* _Task prompt_: From the first record below to the last, retype each one exactly.

Collected data entries
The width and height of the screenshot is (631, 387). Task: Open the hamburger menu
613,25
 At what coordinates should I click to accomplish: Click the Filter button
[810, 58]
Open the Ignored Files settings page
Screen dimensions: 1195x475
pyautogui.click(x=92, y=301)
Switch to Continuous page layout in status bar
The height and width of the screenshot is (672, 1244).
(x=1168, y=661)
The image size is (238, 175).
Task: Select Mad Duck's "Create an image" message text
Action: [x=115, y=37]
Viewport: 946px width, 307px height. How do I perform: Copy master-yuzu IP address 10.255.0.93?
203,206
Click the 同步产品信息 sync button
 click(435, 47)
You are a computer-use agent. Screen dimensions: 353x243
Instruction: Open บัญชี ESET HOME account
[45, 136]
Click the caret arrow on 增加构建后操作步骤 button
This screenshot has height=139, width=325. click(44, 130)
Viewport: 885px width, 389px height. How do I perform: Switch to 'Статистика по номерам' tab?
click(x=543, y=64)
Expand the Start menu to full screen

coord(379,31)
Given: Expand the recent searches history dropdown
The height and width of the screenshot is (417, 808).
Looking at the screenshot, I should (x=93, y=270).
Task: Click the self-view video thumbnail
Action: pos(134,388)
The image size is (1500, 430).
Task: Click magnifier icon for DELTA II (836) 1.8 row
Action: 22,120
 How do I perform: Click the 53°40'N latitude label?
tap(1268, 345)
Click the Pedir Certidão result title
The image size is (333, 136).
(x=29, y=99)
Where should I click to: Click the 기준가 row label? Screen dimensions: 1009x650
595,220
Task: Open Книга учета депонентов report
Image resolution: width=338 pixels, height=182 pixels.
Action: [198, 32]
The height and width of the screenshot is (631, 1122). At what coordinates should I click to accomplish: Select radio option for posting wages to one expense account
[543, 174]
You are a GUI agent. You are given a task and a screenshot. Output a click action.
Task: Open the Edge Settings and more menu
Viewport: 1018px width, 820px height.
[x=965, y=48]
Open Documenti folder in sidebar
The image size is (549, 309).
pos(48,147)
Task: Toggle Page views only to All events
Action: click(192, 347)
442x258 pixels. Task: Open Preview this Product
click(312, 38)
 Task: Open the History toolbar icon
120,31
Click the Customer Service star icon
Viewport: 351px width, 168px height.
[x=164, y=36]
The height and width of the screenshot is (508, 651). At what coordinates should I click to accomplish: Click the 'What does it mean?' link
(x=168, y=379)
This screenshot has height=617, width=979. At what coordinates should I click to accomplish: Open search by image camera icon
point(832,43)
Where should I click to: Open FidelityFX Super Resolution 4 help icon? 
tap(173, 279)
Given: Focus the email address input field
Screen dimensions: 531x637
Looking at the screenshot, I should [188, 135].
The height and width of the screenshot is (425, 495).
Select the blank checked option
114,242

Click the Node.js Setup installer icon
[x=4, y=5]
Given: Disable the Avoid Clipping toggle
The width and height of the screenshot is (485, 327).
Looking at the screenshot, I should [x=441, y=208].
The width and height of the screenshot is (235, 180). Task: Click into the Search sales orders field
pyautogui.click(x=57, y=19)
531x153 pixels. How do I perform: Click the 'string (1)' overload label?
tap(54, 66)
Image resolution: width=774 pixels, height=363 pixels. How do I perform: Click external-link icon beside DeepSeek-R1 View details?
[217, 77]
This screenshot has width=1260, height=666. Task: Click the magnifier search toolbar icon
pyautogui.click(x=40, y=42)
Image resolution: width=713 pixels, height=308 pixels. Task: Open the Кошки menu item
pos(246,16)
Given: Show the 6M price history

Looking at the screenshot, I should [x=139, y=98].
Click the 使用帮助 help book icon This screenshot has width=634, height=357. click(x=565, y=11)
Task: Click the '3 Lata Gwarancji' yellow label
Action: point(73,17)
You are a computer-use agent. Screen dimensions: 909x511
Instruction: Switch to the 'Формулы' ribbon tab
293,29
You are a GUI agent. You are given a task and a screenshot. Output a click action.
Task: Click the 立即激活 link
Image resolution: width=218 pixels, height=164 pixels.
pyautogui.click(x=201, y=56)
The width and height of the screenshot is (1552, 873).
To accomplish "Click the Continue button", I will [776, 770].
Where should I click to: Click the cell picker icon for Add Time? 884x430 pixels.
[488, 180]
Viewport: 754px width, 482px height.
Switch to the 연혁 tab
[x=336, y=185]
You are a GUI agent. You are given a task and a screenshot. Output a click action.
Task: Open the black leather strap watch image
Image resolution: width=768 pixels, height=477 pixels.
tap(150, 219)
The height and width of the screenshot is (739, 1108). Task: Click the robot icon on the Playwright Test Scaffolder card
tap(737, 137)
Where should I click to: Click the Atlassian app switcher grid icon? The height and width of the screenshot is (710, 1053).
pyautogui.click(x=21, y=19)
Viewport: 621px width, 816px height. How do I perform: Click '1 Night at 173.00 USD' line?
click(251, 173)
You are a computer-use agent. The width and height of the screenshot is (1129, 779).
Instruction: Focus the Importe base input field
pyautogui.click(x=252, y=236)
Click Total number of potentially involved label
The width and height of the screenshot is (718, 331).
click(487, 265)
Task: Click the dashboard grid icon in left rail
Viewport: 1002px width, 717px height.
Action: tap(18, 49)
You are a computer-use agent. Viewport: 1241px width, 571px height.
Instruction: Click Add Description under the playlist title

* _Your solution_:
The width and height of the screenshot is (631, 387). Task: Open the hamburger menu
613,25
 At what coordinates should I click to accomplish: Click the Filter button
[810, 58]
Open the Ignored Files settings page
Screen dimensions: 1195x475
pyautogui.click(x=92, y=301)
Switch to Continuous page layout in status bar
The height and width of the screenshot is (672, 1244).
(x=1168, y=661)
The image size is (238, 175).
Task: Select Mad Duck's "Create an image" message text
Action: [x=115, y=37]
Viewport: 946px width, 307px height. How do I perform: Copy master-yuzu IP address 10.255.0.93?
203,206
Click the 同步产品信息 sync button
 click(435, 47)
You are a computer-use agent. Screen dimensions: 353x243
Instruction: Open บัญชี ESET HOME account
[45, 136]
Click the caret arrow on 增加构建后操作步骤 button
This screenshot has height=139, width=325. click(44, 130)
Viewport: 885px width, 389px height. How do I perform: Switch to 'Статистика по номерам' tab?
click(x=543, y=64)
Expand the Start menu to full screen

coord(379,31)
Given: Expand the recent searches history dropdown
The height and width of the screenshot is (417, 808).
Looking at the screenshot, I should (x=93, y=270).
Task: Click the self-view video thumbnail
Action: pos(134,388)
The image size is (1500, 430).
Task: Click magnifier icon for DELTA II (836) 1.8 row
Action: 22,120
 How do I perform: Click the 53°40'N latitude label?
tap(1268, 345)
Click the Pedir Certidão result title
The image size is (333, 136).
(x=29, y=99)
Where should I click to: Click the 기준가 row label? Screen dimensions: 1009x650
595,220
Task: Open Книга учета депонентов report
Image resolution: width=338 pixels, height=182 pixels.
Action: [198, 32]
The height and width of the screenshot is (631, 1122). At what coordinates should I click to accomplish: Select radio option for posting wages to one expense account
[543, 174]
You are a GUI agent. You are given a task and a screenshot. Output a click action.
Task: Open the Edge Settings and more menu
Viewport: 1018px width, 820px height.
[x=965, y=48]
Open Documenti folder in sidebar
The image size is (549, 309).
pos(48,147)
Task: Toggle Page views only to All events
Action: click(192, 347)
442x258 pixels. Task: Open Preview this Product
click(312, 38)
 Task: Open the History toolbar icon
120,31
Click the Customer Service star icon
Viewport: 351px width, 168px height.
[x=164, y=36]
The height and width of the screenshot is (508, 651). At what coordinates should I click to accomplish: Click the 'What does it mean?' link
(x=168, y=379)
This screenshot has height=617, width=979. At what coordinates should I click to accomplish: Open search by image camera icon
point(832,43)
Where should I click to: Open FidelityFX Super Resolution 4 help icon? 
tap(173, 279)
Given: Focus the email address input field
Screen dimensions: 531x637
Looking at the screenshot, I should [188, 135].
The height and width of the screenshot is (425, 495).
Select the blank checked option
114,242

Click the Node.js Setup installer icon
[x=4, y=5]
Given: Disable the Avoid Clipping toggle
The width and height of the screenshot is (485, 327).
Looking at the screenshot, I should [x=441, y=208].
The width and height of the screenshot is (235, 180). Task: Click into the Search sales orders field
pyautogui.click(x=57, y=19)
531x153 pixels. How do I perform: Click the 'string (1)' overload label?
tap(54, 66)
Image resolution: width=774 pixels, height=363 pixels. How do I perform: Click external-link icon beside DeepSeek-R1 View details?
[217, 77]
This screenshot has width=1260, height=666. Task: Click the magnifier search toolbar icon
pyautogui.click(x=40, y=42)
Image resolution: width=713 pixels, height=308 pixels. Task: Open the Кошки menu item
pos(246,16)
Given: Show the 6M price history

Looking at the screenshot, I should [x=139, y=98].
Click the 使用帮助 help book icon This screenshot has width=634, height=357. click(x=565, y=11)
Task: Click the '3 Lata Gwarancji' yellow label
Action: point(73,17)
You are a computer-use agent. Screen dimensions: 909x511
Instruction: Switch to the 'Формулы' ribbon tab
293,29
You are a GUI agent. You are given a task and a screenshot. Output a click action.
Task: Click the 立即激活 link
Image resolution: width=218 pixels, height=164 pixels.
pyautogui.click(x=201, y=56)
The width and height of the screenshot is (1552, 873).
To accomplish "Click the Continue button", I will [776, 770].
Where should I click to: Click the cell picker icon for Add Time? 884x430 pixels.
[488, 180]
Viewport: 754px width, 482px height.
Switch to the 연혁 tab
[x=336, y=185]
You are a GUI agent. You are given a task and a screenshot. Output a click action.
Task: Open the black leather strap watch image
Image resolution: width=768 pixels, height=477 pixels.
tap(150, 219)
The height and width of the screenshot is (739, 1108). Task: Click the robot icon on the Playwright Test Scaffolder card
tap(737, 137)
Where should I click to: Click the Atlassian app switcher grid icon? The height and width of the screenshot is (710, 1053).
pyautogui.click(x=21, y=19)
Viewport: 621px width, 816px height. How do I perform: Click '1 Night at 173.00 USD' line?
click(251, 173)
You are a computer-use agent. The width and height of the screenshot is (1129, 779).
Instruction: Focus the Importe base input field
pyautogui.click(x=252, y=236)
Click Total number of potentially involved label
The width and height of the screenshot is (718, 331).
click(487, 265)
Task: Click the dashboard grid icon in left rail
Viewport: 1002px width, 717px height.
Action: tap(18, 49)
You are a computer-use agent. Viewport: 1241px width, 571px height.
Instruction: Click Add Description under the playlist title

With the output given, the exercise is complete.